Photo of Ingeborg Bachmann
Ingeborg Bachmann was born in Klagenfurt, Carinthia on June 25, 1926. She studied philosophy, psychology and German philology in Vienna, and soon published her first short story. Her literary career was enhanced by contact with Hans Weigel (literateur and sponsor of young post-war literature) and the legendary literary circle known as Gruppe 47, whose members also included Ilse Aichinger, Paul Celan, Heinrich Böll, Marcel Reich-Ranicki and Günter Grass.

A job at the radio station Rot-Weiss-Rot enabled Bachmann to obtain an overview of contemporary literature and also supplied her with a decent income, making possible proper literary work. Furthermore, her first radio plays were published by the station.
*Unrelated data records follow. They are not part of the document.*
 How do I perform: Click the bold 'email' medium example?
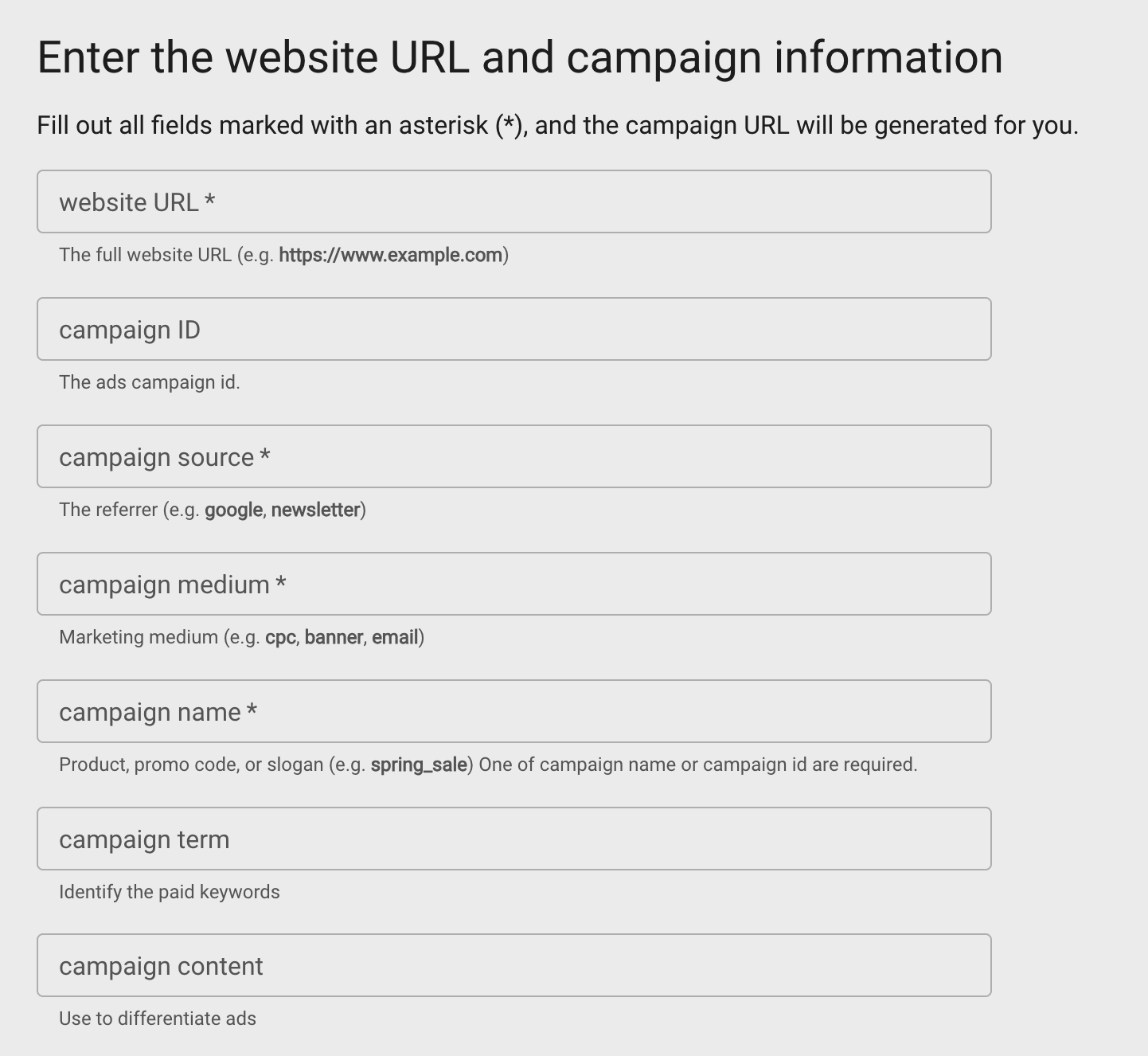point(395,637)
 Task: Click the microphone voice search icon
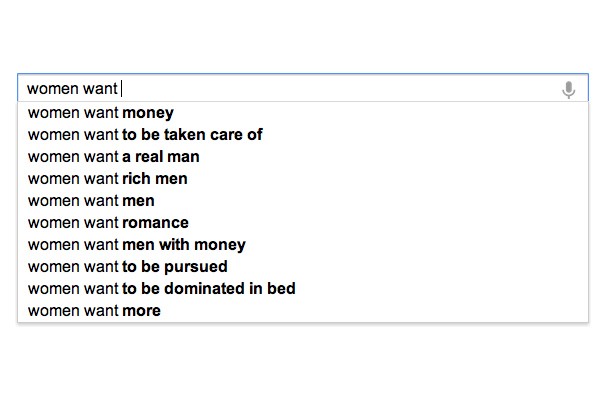coord(568,90)
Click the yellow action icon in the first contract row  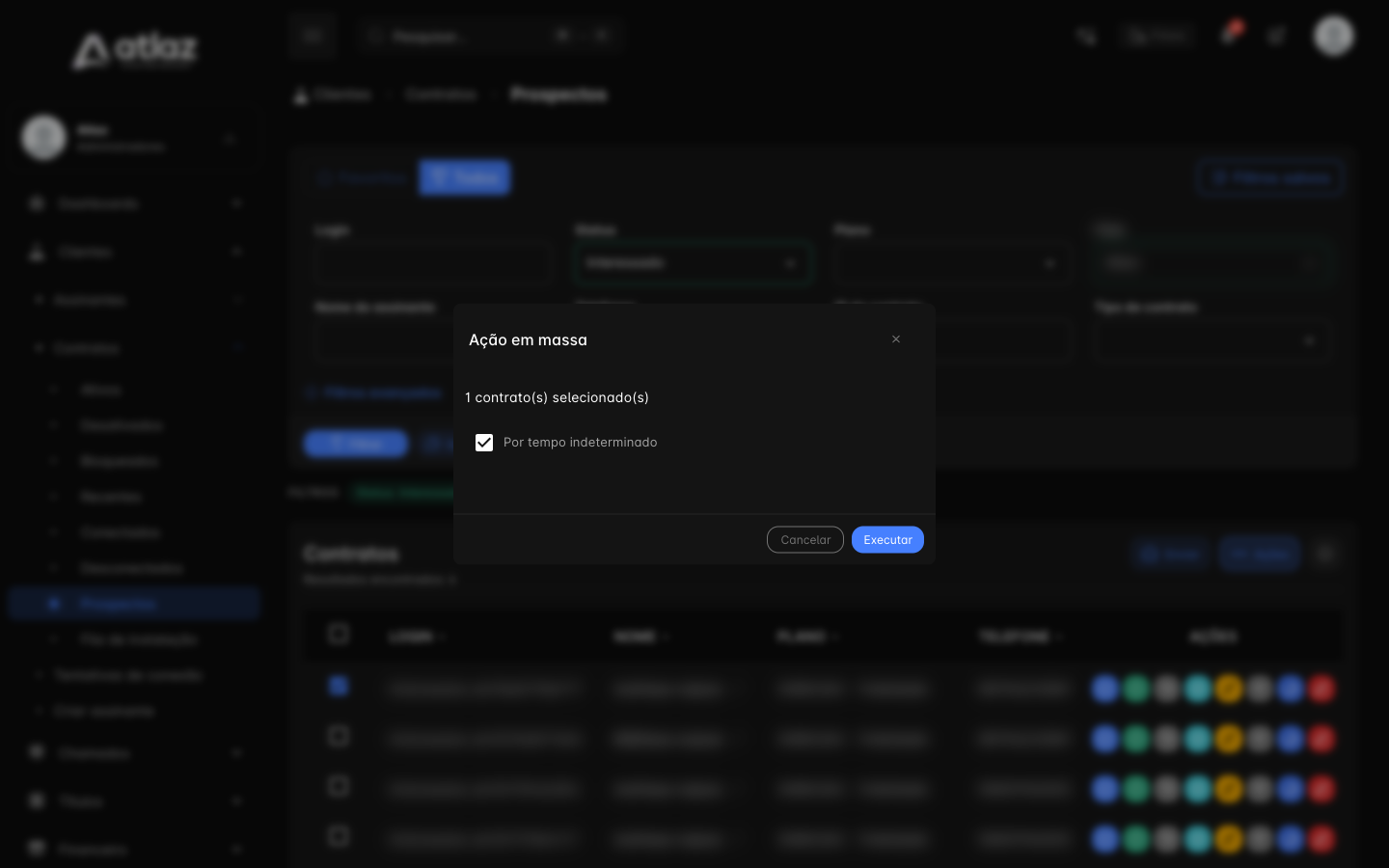[1229, 689]
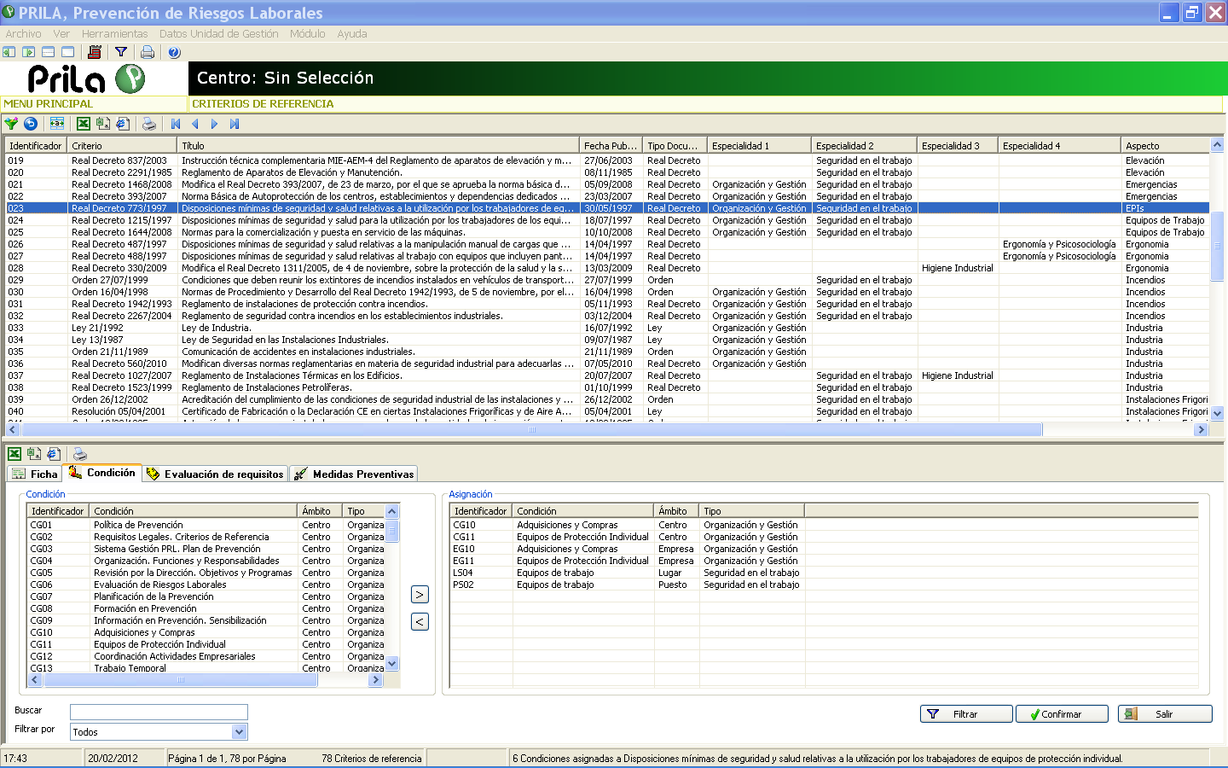Open the Filtrar por dropdown
Viewport: 1228px width, 768px height.
click(239, 732)
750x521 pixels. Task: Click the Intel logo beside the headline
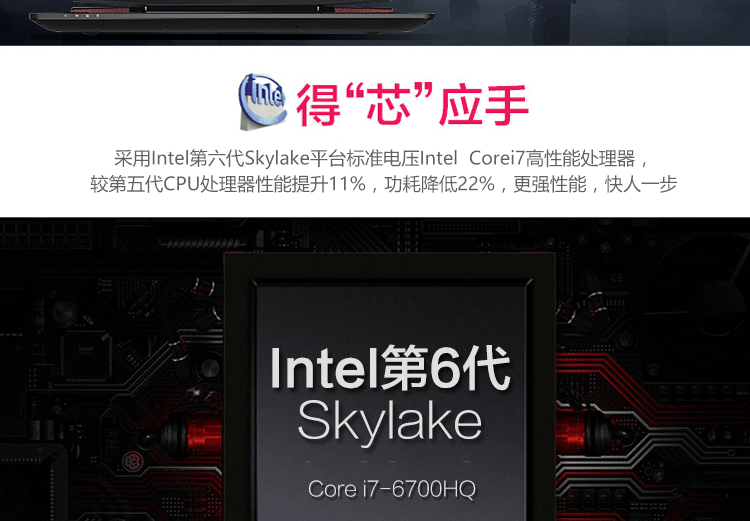tap(262, 101)
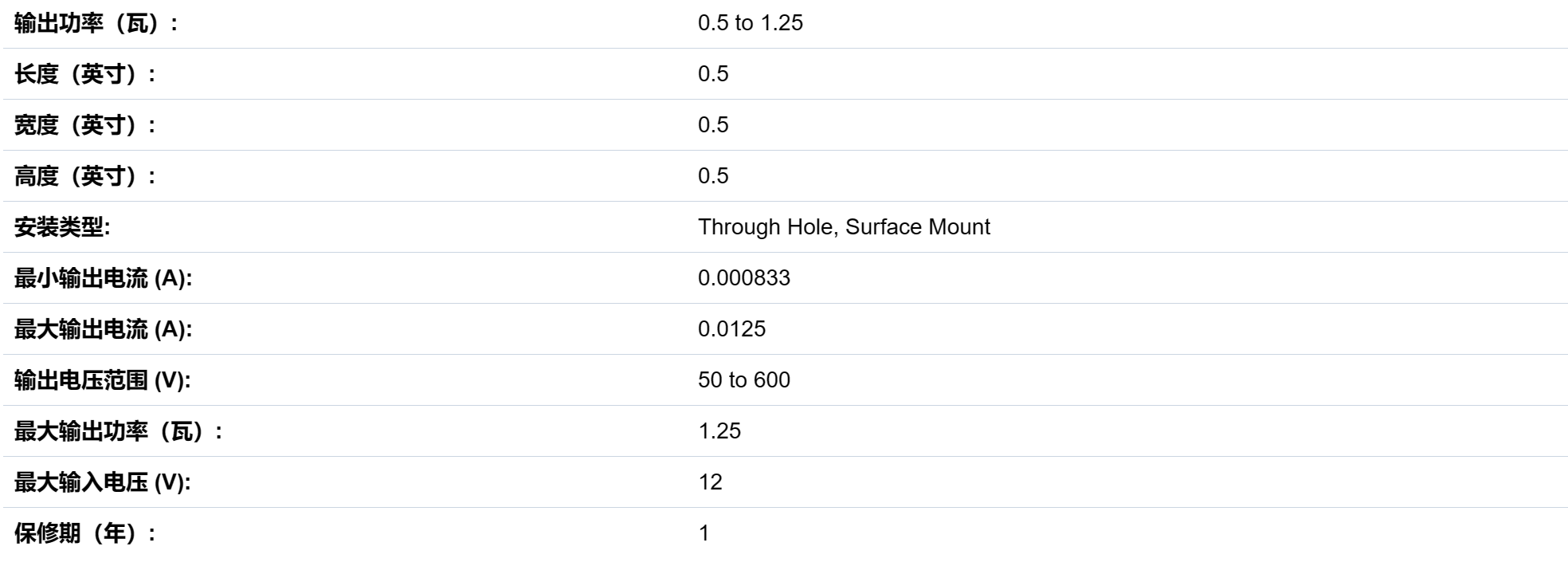Viewport: 1568px width, 574px height.
Task: Select the 50 to 600 voltage range
Action: tap(744, 380)
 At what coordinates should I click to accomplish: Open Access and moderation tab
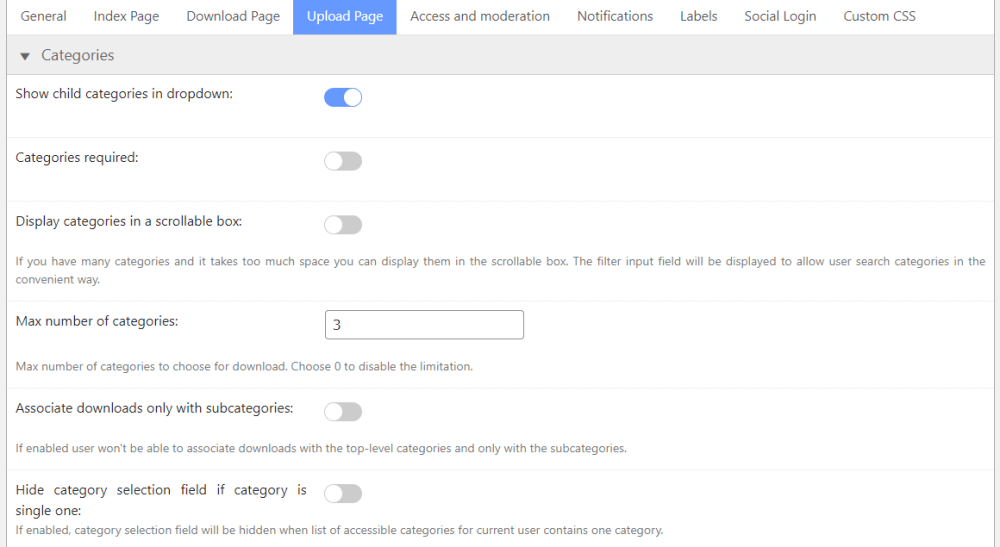pyautogui.click(x=480, y=16)
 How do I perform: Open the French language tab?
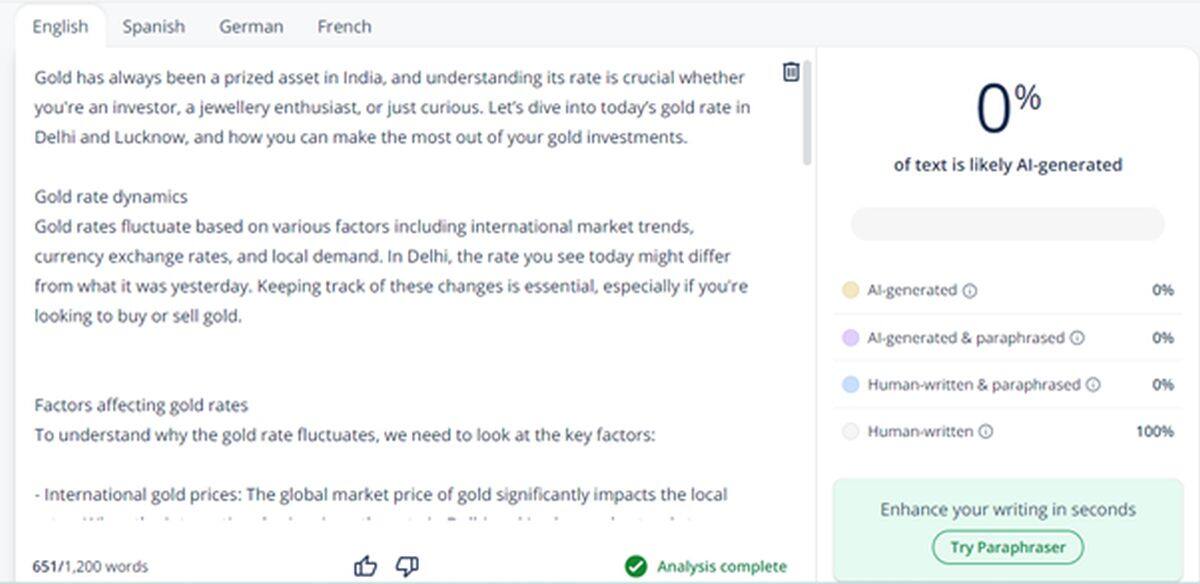[x=344, y=27]
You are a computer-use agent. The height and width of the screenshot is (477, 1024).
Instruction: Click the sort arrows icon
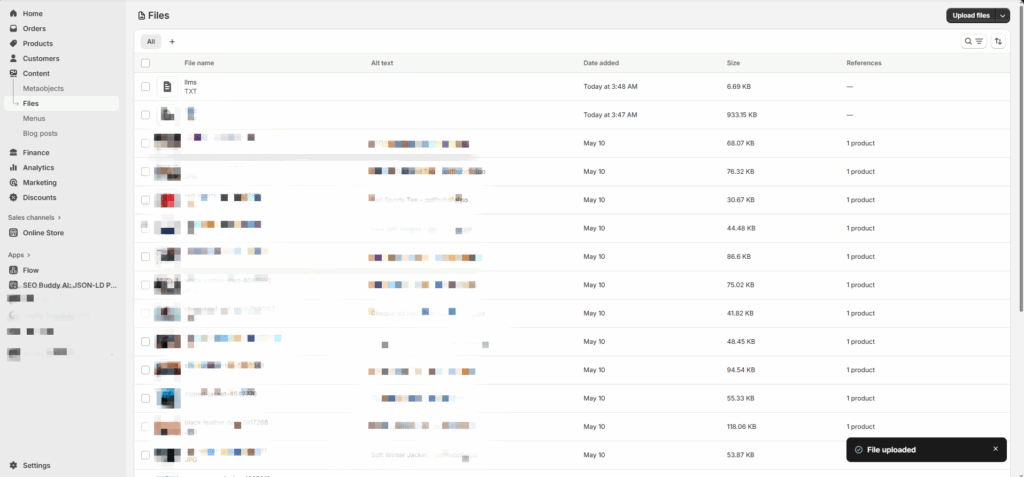pyautogui.click(x=998, y=41)
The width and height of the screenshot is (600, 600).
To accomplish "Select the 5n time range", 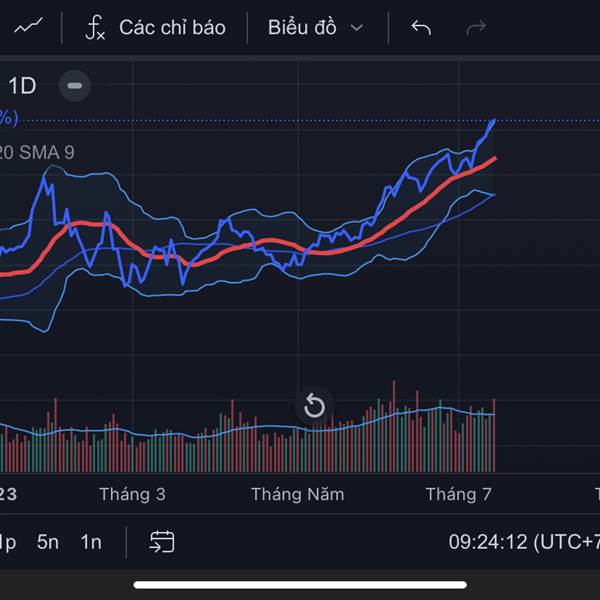I will [x=48, y=542].
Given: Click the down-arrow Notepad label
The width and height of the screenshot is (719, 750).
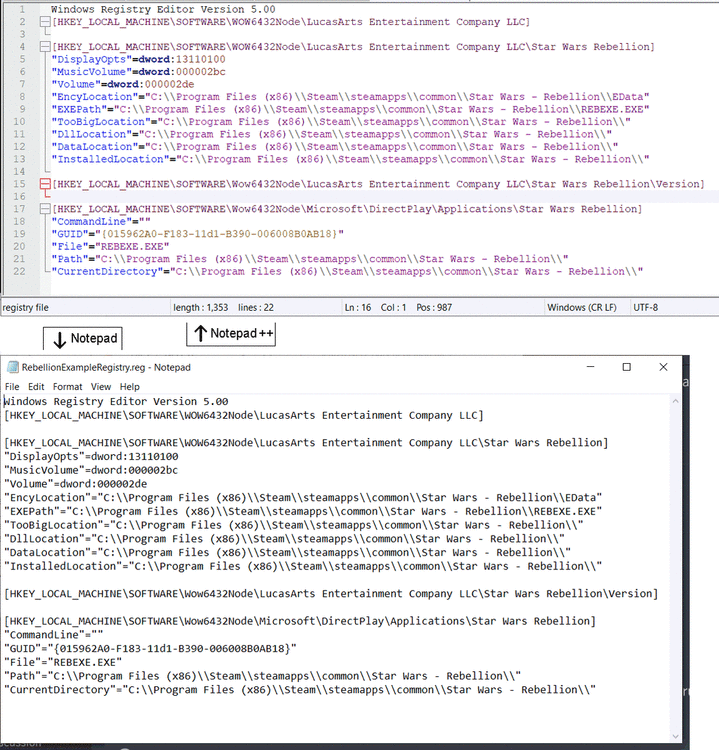Looking at the screenshot, I should point(85,339).
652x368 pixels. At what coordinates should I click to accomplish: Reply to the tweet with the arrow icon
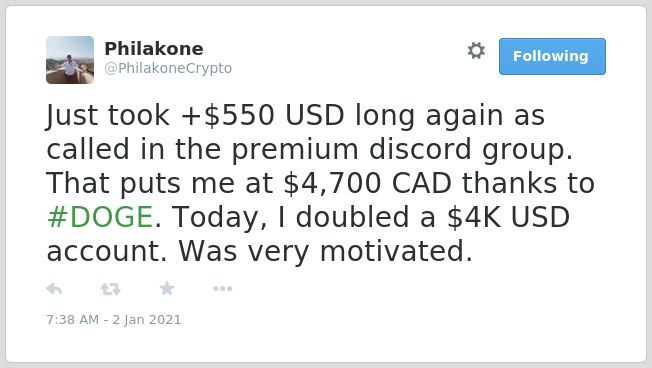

In 1953, she moved to Rome, Italy, where she spent the large part of the following years working on poems, essays, opera libretti and short stories which soon brought with them international fame and numerous awards. Her relationship with Max Frisch (Swiss author, 1911-1991) took her to Switzerland and bestowed the role of the second protagonist in Frisch's Mein Name sei Gantenbein upon her.

Bachmann's work primarily focuses on themes like personal boundaries, establishment of the truth, and philosophy of language, the latter in the tradition of Ludwig Wittgenstein.

Ingeborg Bachmann died in a Roman hospital three weeks after a fire in her bedroom, on October 17, 1973. The real cause of her death remains unsolved. Rumors have persisted that she did not succumb to the burns but to her long habit of compulsive pill-taking, which was prevented by the stay in hospital.